Il giorno dopo, il 21 settembre, la notizia dell’arresto di mia madre era sulla prima pagina del Giornale di Sicilia,
e su quella dell’edizione di Palermo di Repubblica. Leggere quegli articoli, che proponevano la ricostruzione di quelle fasi fornita evidentemente da uno dei finanzieri che venne a casa, fu come passare un foglio di carta vetrata sulle ferite ancora sanguinanti aperte il giorno prima.

Quanto dura un’ora? Quanto un minuto? Non lo so. So però quanto dura un secolo: un secolo dura 8 giorni, gli stessi che mia madre trascorse dietro le sbarre del carcere. Intanto, dentro di me, la battaglia continuava: da un lato c’erano le cinque ore d’attesa al Pagliarelli per poter vedere mia madre; c’era il suono delle chiavi dei secondini, lunghe 30 centimetri, che una volta inserite nelle serrature diventano maniglie di pesanti porte marroni di ferro. Il loro suono penetra fin dentro le ossa, e non va più via. Dall’altro lato c’erano i telegrammi di mia madre, inviati dal carcere, che da dietro le sbarre ci rincuorava, urlando con forza la sua innocenza. Appena 24 ore dopo il nostro incontro al Pagliarelli, mia madre fu rilasciata e potè tornare a casa.

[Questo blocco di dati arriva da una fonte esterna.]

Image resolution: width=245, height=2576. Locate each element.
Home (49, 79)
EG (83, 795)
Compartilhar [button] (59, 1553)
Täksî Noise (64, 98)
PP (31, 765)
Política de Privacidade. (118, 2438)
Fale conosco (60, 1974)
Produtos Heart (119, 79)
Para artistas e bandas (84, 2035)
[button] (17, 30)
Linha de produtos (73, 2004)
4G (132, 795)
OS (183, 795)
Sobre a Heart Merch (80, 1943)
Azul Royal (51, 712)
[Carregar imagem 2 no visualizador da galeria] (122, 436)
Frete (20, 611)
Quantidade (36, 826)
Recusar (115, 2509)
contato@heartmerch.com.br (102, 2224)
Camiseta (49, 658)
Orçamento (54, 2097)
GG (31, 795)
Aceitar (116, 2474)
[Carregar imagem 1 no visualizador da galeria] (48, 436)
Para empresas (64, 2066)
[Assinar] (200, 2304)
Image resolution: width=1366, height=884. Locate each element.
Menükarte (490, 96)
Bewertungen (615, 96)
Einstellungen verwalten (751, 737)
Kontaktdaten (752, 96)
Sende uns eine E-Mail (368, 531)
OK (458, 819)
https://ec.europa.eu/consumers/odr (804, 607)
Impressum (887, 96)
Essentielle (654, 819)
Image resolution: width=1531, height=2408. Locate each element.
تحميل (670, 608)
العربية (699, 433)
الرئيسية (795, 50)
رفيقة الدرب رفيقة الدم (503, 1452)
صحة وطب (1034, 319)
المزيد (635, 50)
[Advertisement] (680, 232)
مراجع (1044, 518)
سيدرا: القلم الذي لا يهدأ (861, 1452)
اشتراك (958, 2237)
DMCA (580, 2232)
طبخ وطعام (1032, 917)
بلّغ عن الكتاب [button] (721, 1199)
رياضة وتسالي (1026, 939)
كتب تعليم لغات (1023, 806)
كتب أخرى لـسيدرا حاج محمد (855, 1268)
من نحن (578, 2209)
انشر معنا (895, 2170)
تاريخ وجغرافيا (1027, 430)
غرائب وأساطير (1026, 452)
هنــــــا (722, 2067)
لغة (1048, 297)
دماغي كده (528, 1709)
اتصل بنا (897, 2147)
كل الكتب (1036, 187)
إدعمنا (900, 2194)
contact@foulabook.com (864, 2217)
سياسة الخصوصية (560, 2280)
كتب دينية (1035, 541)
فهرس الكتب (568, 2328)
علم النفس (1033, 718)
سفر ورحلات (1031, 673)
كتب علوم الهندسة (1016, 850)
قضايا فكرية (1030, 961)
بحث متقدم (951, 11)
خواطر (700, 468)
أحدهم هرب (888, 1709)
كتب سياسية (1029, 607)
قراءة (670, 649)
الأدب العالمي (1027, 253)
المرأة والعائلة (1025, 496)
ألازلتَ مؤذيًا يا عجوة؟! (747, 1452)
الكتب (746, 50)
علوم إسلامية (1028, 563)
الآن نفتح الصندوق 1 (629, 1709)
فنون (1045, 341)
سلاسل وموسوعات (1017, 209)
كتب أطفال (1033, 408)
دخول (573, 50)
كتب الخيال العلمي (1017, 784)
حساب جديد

Ci raccontò di un fornellino elettrico guasto che in cella usava per cucinare, e che si spegneva ogni mezzo minuto. Ci raccontò dello spaccio interno al carcere dove era possibile acquistare sigarette o quelle altre poche cose che possono servire in una cella. Ci parlò degli sguardi e dei volti di pietra delle guardie carcerarie, e della dolcezza di una psichiatra che si occupava del supporto psicologico alle detenute.

Il processo iniziò pochi mesi più tardi, seguì il rito ordinario, e si concluse nel febbraio del 2008, con una sentenza di assoluzione con formula piena, che diede vita ad un altro processo che sancì un sostanzioso risarcimento per l’ingiusta detenzione, e il danno d’immagine. Come se i soldi potessero lenire i dolori, o guarire le ferite causate dagli articoli apparsi durante quei 6 anni; o gli sguardi della gente che ti riconosce per strada, o le mezze frasi smozzicate alle spalle. Si dice che “ogni cattiva notizia sia una buona notizia”, è vero. Fu infatti soltanto in virtù dell’amicizia con un bravo cronista del Giornale di Sicilia, che riuscimmo ad onorare quella sentenza d’assoluzione, che altrimenti sarebbe stata destinata a perdersi nell’angusta colonna delle “brevine”, o ancor peggio ad un misero oblio. Ogni cattiva notizia è una buona notizia, fortunatamente non per tutti.